Fri, Feb 10 2012

The language of bees

Innate linguistic abilities differ among the species

Fri, Oct 17 2008 10:00 CET 532 Views
The language of bees

They say that 70 per cent of all communication is non-verbal. Good news for me since, as a newcomer to Bulgaria wrestling with the language, I still find that pointing and gesticulating can more or less get me by in my new cultural environment. The occasional bit of limbo dancing comes in handy, too.

My task now - should I choose to accept it - is to learn Bulgarian well enough to communicate with people. And I don't mean the language of shopping and restaurants: that much I can do already. In fact, ordering groceries from my local shop entirely in Bulgarian earned me a patter of applause from a customer waiting behind me and a "bravo" from the sales assistant. But communication proper is a different matter. Conversation, meaningful dialogue, the ability to debate sports, politics, literature (well, not sports, since the subject isn't wired into my brain), is something I aspire to.

A recent BBC 4 science programme said that it's been discovered that bees from one country can learn the language of bees from another. Ok, they may only be discussing pollen and where to find it, but the point is that bees communicate differently in different parts of the globe. So their ability to learn one another's language, and quickly, seems extraordinary, even in bee terms.

I know the joke that Germans and Italians are tri-lingual, French bi-lingual and the British are... monolingual. In my case that's not entirely true. English is actually my second language, Gaelic being my first, though I lost the ability to speak it by going to primary school in Glasgow. Glaswegian is, of course, a language unto itself, whose grammar consists mainly of dropping the consonants entirely and making whole paragraphs into a single sentence without punctuation.

My Bulgarian friends seem happy that I'm trying to learn their language. And they will politely correct me if I get something wrong, and patiently answer all my questions as to how you say this or that thing. But they don't even agree with one another sometimes. One person told me that "golyama rabota" means "don't worry about it" or "chill out". Someone else said, no, it can mean 20 different things, depending on the context.

▶ **Using the information**
A – Answer these from the column on the language of bees, one answer per line, marked the same way:
(i) What share of all communication is said to be non-verbal?
(ii) Which language does the writer give as a first language?
(iii) According to one person, what does "golyama rabota" mean?
B – Restate the part of the bee-language column that opens with the words containing "They say that" and closes with "I aspire to.", swapping "limbo dancing" for "tap dancing".
C – Please extend the column on the language of bees past its last sentence.
The material after the bee-language column is separate from it.

▶ **Record extracts**

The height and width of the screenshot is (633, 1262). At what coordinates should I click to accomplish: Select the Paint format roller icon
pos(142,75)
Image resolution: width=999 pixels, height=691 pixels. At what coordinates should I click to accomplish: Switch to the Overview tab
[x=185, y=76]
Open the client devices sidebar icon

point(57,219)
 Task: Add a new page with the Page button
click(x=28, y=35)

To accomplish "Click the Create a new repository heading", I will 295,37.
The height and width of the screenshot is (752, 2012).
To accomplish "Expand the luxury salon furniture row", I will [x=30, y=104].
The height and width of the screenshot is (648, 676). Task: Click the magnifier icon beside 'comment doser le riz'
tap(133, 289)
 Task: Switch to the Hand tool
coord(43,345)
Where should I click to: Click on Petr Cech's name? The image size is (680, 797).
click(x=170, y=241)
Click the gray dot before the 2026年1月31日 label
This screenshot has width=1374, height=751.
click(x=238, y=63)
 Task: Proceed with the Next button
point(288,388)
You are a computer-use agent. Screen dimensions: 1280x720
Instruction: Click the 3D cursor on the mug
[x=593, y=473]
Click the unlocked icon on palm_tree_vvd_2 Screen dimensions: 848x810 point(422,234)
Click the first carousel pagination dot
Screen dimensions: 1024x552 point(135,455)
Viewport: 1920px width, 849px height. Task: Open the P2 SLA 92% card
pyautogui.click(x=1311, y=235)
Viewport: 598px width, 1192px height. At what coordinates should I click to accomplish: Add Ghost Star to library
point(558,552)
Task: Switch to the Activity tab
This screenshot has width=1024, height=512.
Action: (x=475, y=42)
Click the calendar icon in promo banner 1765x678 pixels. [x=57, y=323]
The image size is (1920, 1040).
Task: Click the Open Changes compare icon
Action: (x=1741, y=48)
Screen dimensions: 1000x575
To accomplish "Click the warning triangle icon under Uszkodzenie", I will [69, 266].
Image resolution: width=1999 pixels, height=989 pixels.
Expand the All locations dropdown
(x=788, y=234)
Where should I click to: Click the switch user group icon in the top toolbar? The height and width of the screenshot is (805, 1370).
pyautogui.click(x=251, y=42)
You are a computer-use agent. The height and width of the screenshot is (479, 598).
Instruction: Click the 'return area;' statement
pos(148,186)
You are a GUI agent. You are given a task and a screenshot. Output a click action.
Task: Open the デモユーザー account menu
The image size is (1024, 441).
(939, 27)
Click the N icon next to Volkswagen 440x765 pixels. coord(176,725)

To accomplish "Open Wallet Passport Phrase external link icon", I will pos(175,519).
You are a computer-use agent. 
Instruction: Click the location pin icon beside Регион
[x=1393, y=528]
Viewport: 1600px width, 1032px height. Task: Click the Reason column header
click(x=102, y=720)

▶ **Answers for the exercise**
A –
(i) 70 per cent
(ii) Gaelic
(iii) "don't worry about it" or "chill out"

B –
They say that 70 per cent of all communication is non-verbal. Good news for me since, as a newcomer to Bulgaria wrestling with the language, I still find that pointing and gesticulating can more or less get me by in my new cultural environment. The occasional bit of tap dancing comes in handy, too.

My task now - should I choose to accept it - is to learn Bulgarian well enough to communicate with people. And I don't mean the language of shopping and restaurants: that much I can do already. In fact, ordering groceries from my local shop entirely in Bulgarian earned me a patter of applause from a customer waiting behind me and a "bravo" from the sales assistant. But communication proper is a different matter. Conversation, meaningful dialogue, the ability to debate sports, politics, literature (well, not sports, since the subject isn't wired into my brain), is something I aspire to.

C –
Oh, and a note of caution to anyone trying to learn Bulgarian. Watch your vowels! I had an embarrassing moment in a Plachkovtsi restaurant recently. Luckily, the owner knows me and is both amused and tolerant with my attempts to speak the lingo. My brother-in-law and his wife had joined my wife and me for a meal and he asked if they had any of those tiny fried fish (sprats). I said that yes, but the owner doesn't speak English so just ask for "tsitsi".

The owner gave a mock scowl, but I could see he was trying not to laugh. He shook his head to say: "No, you definitely don't want them." And then he made a cupping gesture with his hand and jiggled an invisible dome at chest level.

I should have said "tsatsa", of course. My brother-in-law laughed and said, "Actually I will have some of them. Large ones, please."

And speaking of the issue of size, there is also the problem of coffee. That's right…coffee. A friend who had come to Bulgaria for the first time managed to grasp a few words which could be helpful in ordering food and drink. You know, the language of staying alive. You'd think ordering a coffee would be a simple matter of saying "edno kafe", but oh, no! My friend ordered a coffee and got a small espresso (malko kafe). But she wanted a large one. So she tried to ask for a large coffee (meaning a bucket of milky coffee that you get in the UK). What she got instead was the same malko kafe lying like a becalmed puddle at the bottom of a very…very…large cup.

There can be hilarity in the other direction, too. A Bulgarian friend, a former seaman who worked on fishing fleets across the world, speaks pretty reasonable English, but in the context of his work. So he knows the language of engineering, and is given to calling colleagues a "master" of something. Like "master engineer", "master joiner" and so on. Recently, he told me he had a problem with his teeth and was going to visit the "tooth master".

Only this weekend I appreciated just how critical it is that I learn some basic conversational Bulgarian, even if it takes me 20 years. An old woman stopped my wife and me as we were out for a walk and said, "Dobur den, Carole." Don't think she remembered my name, or I've just got one of those once-seen-immediately-forgotten faces! Then she said something about "kabinet", and patted her chest and legs. A comment about our wardrobe, or was she asking if we needed a desk to complete furnishing our new home? As it turned out - we looked the word up - it was something to do with medicine, doctors, medical treatment. The penny dropped. Carole is a qualified reflexologist and she had recently treated one of the women in the village. Word must have got round. Now, we think that the locals believe Carole is the resident GP. Oh, dear! I can just see them queuing up to be treated for everything from bunions to heart disease.

My next-door neighbour speaks French, Dutch, Russian and is learning English. I feel ashamed of my linguistic deficits. But my pre O-level French, plus the odd Bulgarian word and English get me by with her.

I wish I had the skill of an ordinary bee, though.

To paraphrase Tom Cruise in the film Jerry Maguire: "Show me the honey!"